The United States flunks hegemonic stability theory

Three months ago I blogged that the World Bank’s growth projections for this year were too optimistic.  Let’s review my reasons:  Credit markets have yet to really unfreeze, because the underlying problem — putting a price on a lot of toxic debt — has yet to take place; It’s going to take some time for ...

By , a professor of international politics at the Fletcher School of Law and Diplomacy at Tufts University and co-host of the Space the Nation podcast.

Three months ago I blogged that the World Bank’s growth projections for this year were too optimistic.  Let’s review my reasons: 

  1. Credit markets have yet to really unfreeze, because the underlying problem — putting a price on a lot of toxic debt — has yet to take place;
  2. It’s going to take some time for trust — a vital public good — to return to global capital markets;
  3. The crisis has done nothing to unwind the global macroeconomic imbalances that contributed to the asset bubble in the first place — if anything, the crisis has temporarily reinforced it;
  4. There is a very dangerous prisoner’s dilemma game brewing in the interplay of fiscal expansion and trade policy.  Unless export engines like Germany start to signal that they’ll prime their pump as well, you’re going to start to see some nasty protectionist attachments to any new government spending;
  5. Fiscal expansions are going to take a long time to kick in, and the ones being proposed are not necessarily conducive to countercyclical boosts
  6. Beyond the fiscal expansion, this crisis is going to result in a lot more state intervention in the economy.  Given what’s happened, it would be intellectually dishonest of me not to acknowledge that some of this intervention will be necessary.  A lot of it, however, is going to be misguided and stunt long-term growth. 

I would be very surprised if global growth was not negative in 2009. 

With the very partial exception of no. 5, all of the other factors are still very, very present in the global economy.   

And, alas, it now appears that the Bank has caught up with my doom and gloom

Developing countries face a financing shortfall of $270-700 billion this year, as private sector creditors shun emerging markets, and only one quarter of the most vulnerable countries have the resources to prevent a rise in poverty, the World Bank said….

The global economy is likely to shrink this year for the first time since World War Two, with growth at least 5 percentage points below potential. World Bank forecasts show that global industrial production by the middle of 2009 could be as much as 15 percent lower than levels in 2008. World trade is on track in 2009 to record its largest decline in 80 years, with the sharpest losses in East Asia.

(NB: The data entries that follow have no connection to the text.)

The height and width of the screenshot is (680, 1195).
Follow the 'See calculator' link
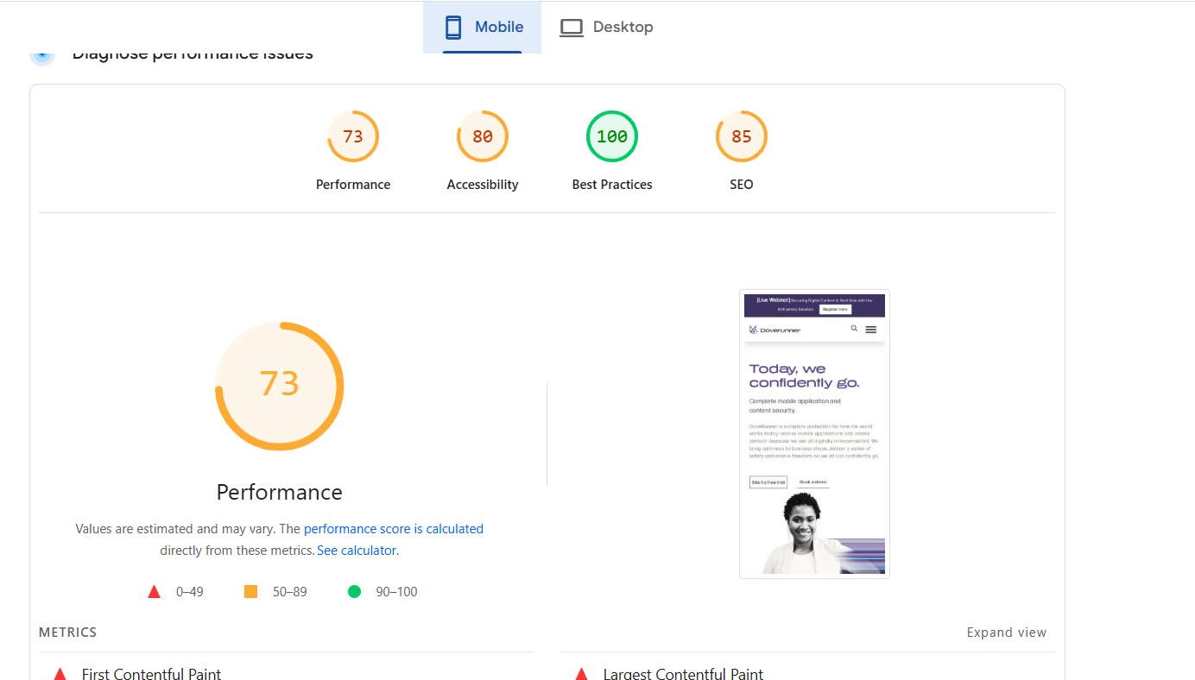pyautogui.click(x=357, y=551)
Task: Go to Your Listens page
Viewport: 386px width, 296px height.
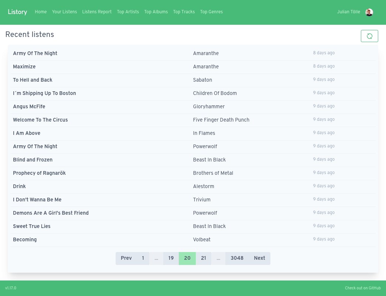Action: (x=64, y=12)

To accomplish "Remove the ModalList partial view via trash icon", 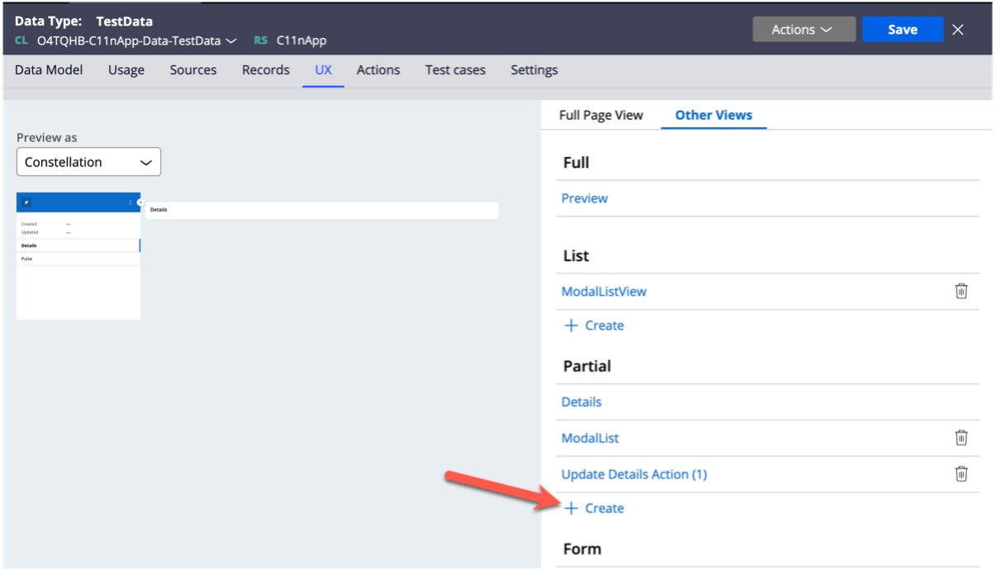I will pos(961,437).
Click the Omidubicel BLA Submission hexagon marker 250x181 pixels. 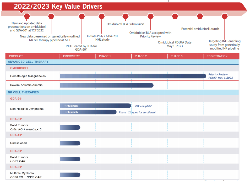pyautogui.click(x=126, y=16)
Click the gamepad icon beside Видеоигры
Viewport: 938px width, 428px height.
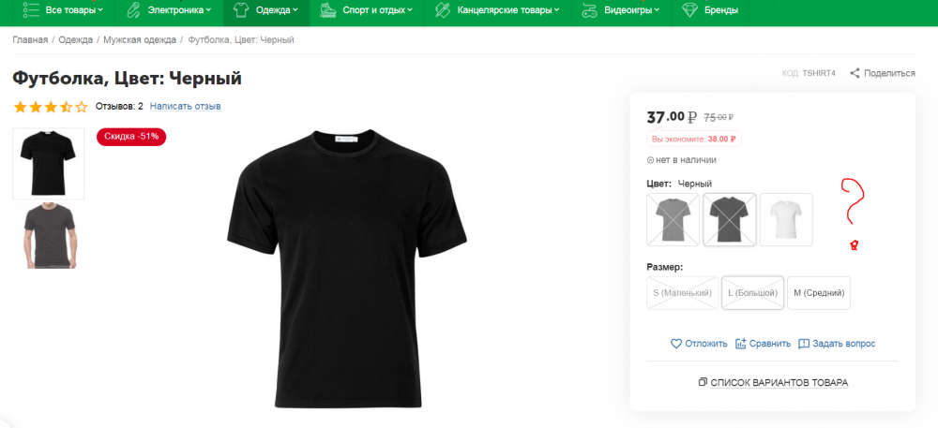pyautogui.click(x=590, y=10)
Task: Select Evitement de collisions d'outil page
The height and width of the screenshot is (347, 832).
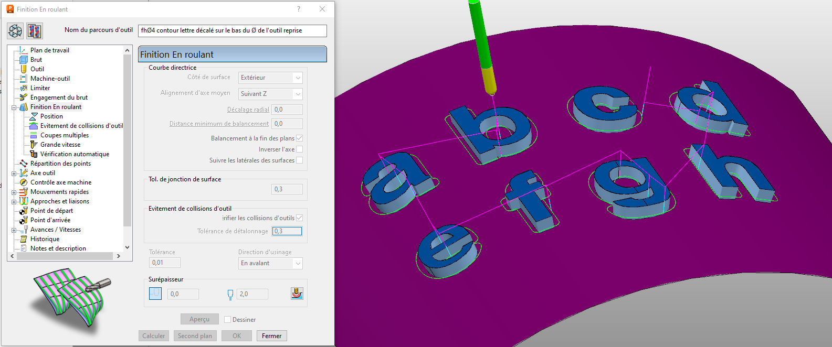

The financial crisis will have long-term implications for developing countries. Debt issuance by high-income countries is set to increase dramatically, crowding out many developing country borrowers, both private and public. Many institutions that have provided financial intermediation for developing country clients have virtually disappeared. Developing countries that can still access financial markets face higher borrowing costs, and lower capital flows, leading to weaker investment and slower growth in the future. 

There’s something else going on that should bother IR scholars.  One of the benefits of having a hegemon is supposed to be greater provision of global public goods.  According to hegemonic stability theory, if the United States is really still the hegemon, then it should be providing the following things: 

  • Provisions of liquidity
  • Market for distressed goods
  • Long-term cunter-cyclical lending

The U.S. did all of these things during the Asian financial crisis, for example.

This time around, the U.S. grade is not as high.  There has certainly been provisions of liquidity — though if one defines the start of this crisis as the fall o 2007, then it’s not like LIBOR has fallen to pre-crisis levels.

The U.S. is not a market for distressed goods.  On the margins this is due to incipient protectionism, but mostly this is due to the U.S. economic contraction.  Indeed, this is why the recession has so deeply affected Pacific Rim exporters.

The worst grade, however, is on counter-cyclical lending.  As the New York Times‘ Peter Goodman writes

American investors are ditching foreign ventures and bringing their dollars home, entrusting them to the supposed bedrock safety of United States government bonds. And China continues to buy staggering quantities of American debt.

These actions are lifting the value of the dollar and providing the Obama administration with a crucial infusion of financing as it directs trillions of dollars toward rescuing banks and stimulating the economy, enabling the government to pay for these efforts without lifting interest rates.

And yet in a global economy crippled by a lack of confidence and capital, with lending and investment mechanisms dysfunctional from Milan to Manila, the tilt of money toward the United States appears to be exacerbating the crisis elsewhere.

The pursuit of capital suddenly seems like a zero sum game. A dollar invested by foreign central banks and investors in American government bonds is a dollar that is not available to Eastern European countries desperately seeking to refinance debt. It is a dollar that cannot reach Africa, where many countries are struggling with the loss of aid and foreign investment.

Developing…. in a very, very bad way.